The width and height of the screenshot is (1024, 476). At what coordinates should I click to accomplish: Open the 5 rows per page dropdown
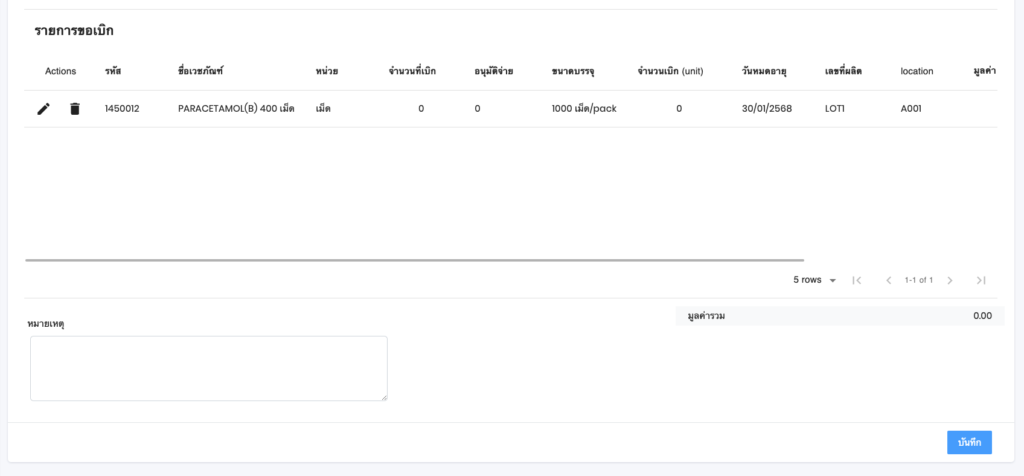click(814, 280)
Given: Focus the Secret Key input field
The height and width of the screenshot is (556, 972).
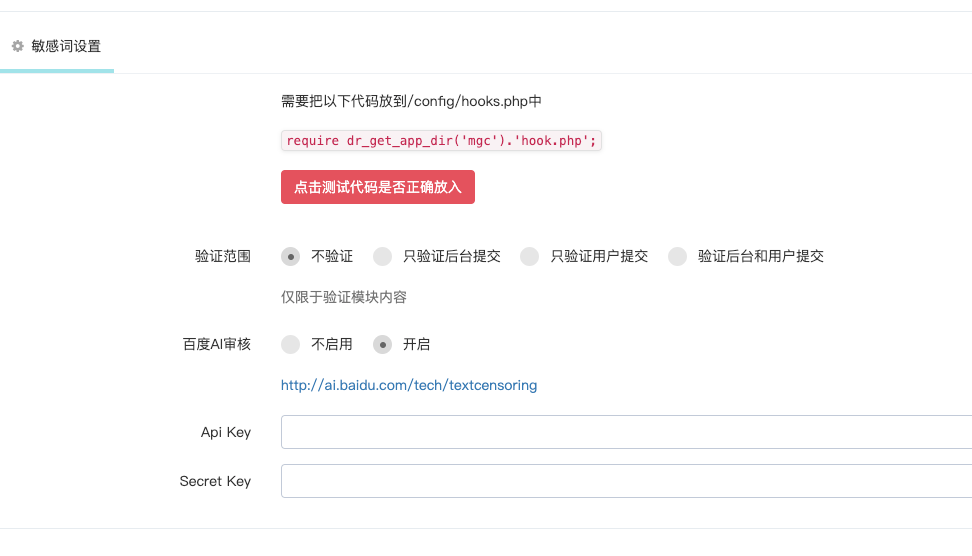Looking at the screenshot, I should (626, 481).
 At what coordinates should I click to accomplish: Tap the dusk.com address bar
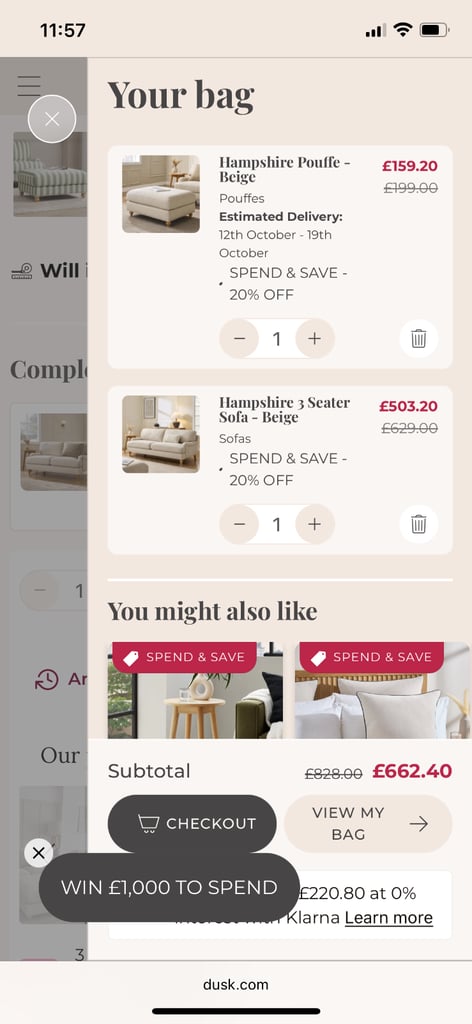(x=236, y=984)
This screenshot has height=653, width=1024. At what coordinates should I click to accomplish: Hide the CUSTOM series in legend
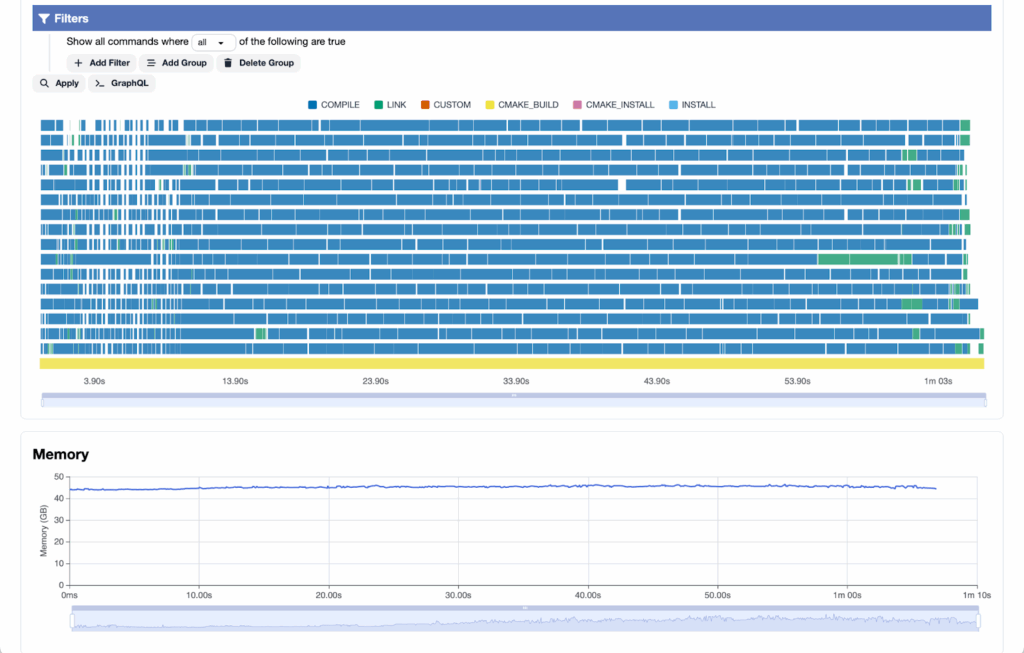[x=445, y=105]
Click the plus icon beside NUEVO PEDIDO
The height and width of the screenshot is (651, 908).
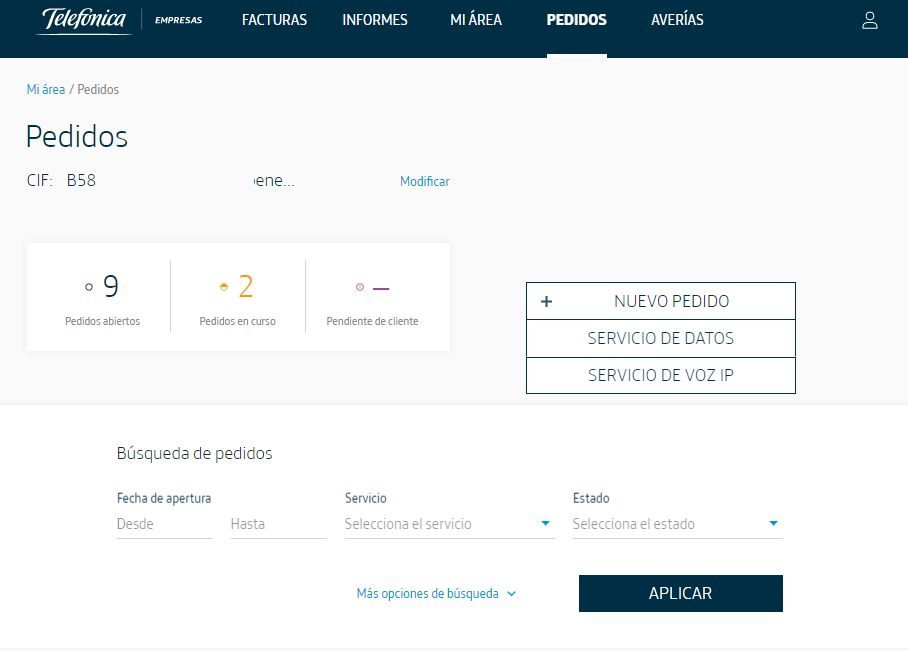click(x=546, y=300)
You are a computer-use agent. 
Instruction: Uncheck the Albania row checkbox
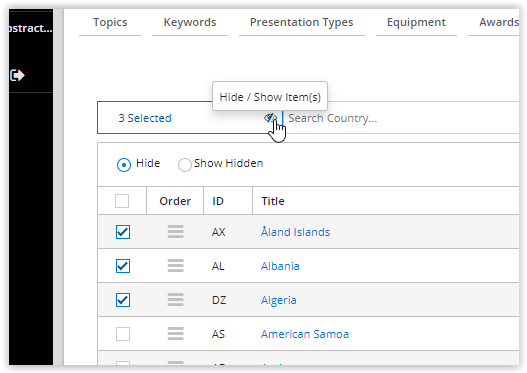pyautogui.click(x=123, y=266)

※

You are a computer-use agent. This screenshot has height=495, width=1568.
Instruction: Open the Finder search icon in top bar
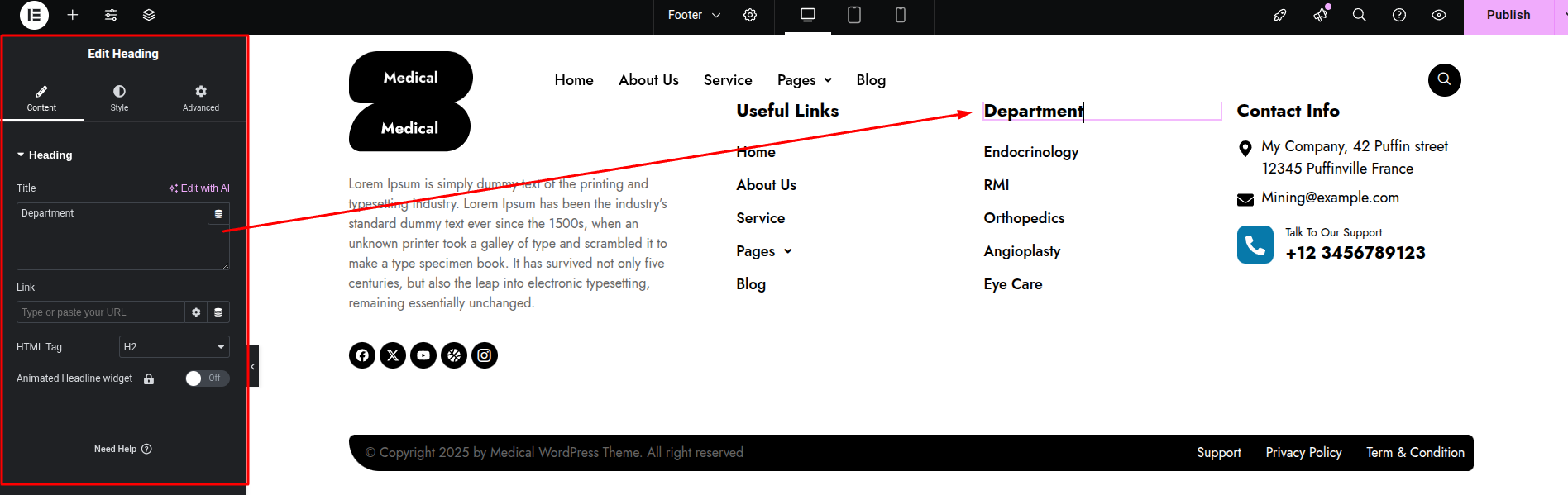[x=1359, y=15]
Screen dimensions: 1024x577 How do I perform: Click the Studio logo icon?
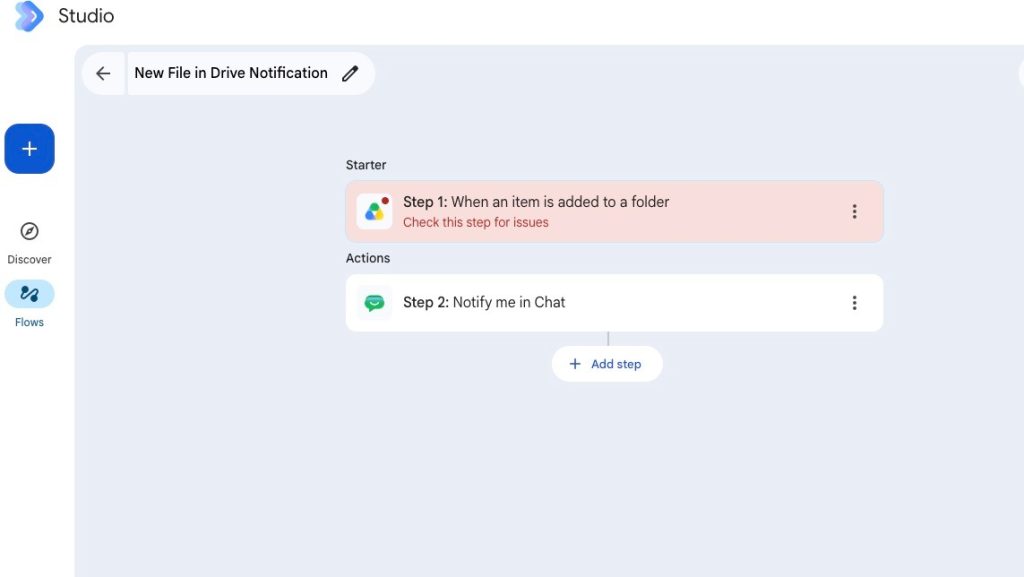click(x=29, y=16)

※

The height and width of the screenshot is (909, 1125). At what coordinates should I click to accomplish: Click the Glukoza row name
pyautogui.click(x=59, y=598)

※

How to complete this task –
All lines with the string "agent" must be copied from the data.

Answer section –
You are a computer-use agent. 
You are a computer-use agent. This screenshot has height=495, width=1568.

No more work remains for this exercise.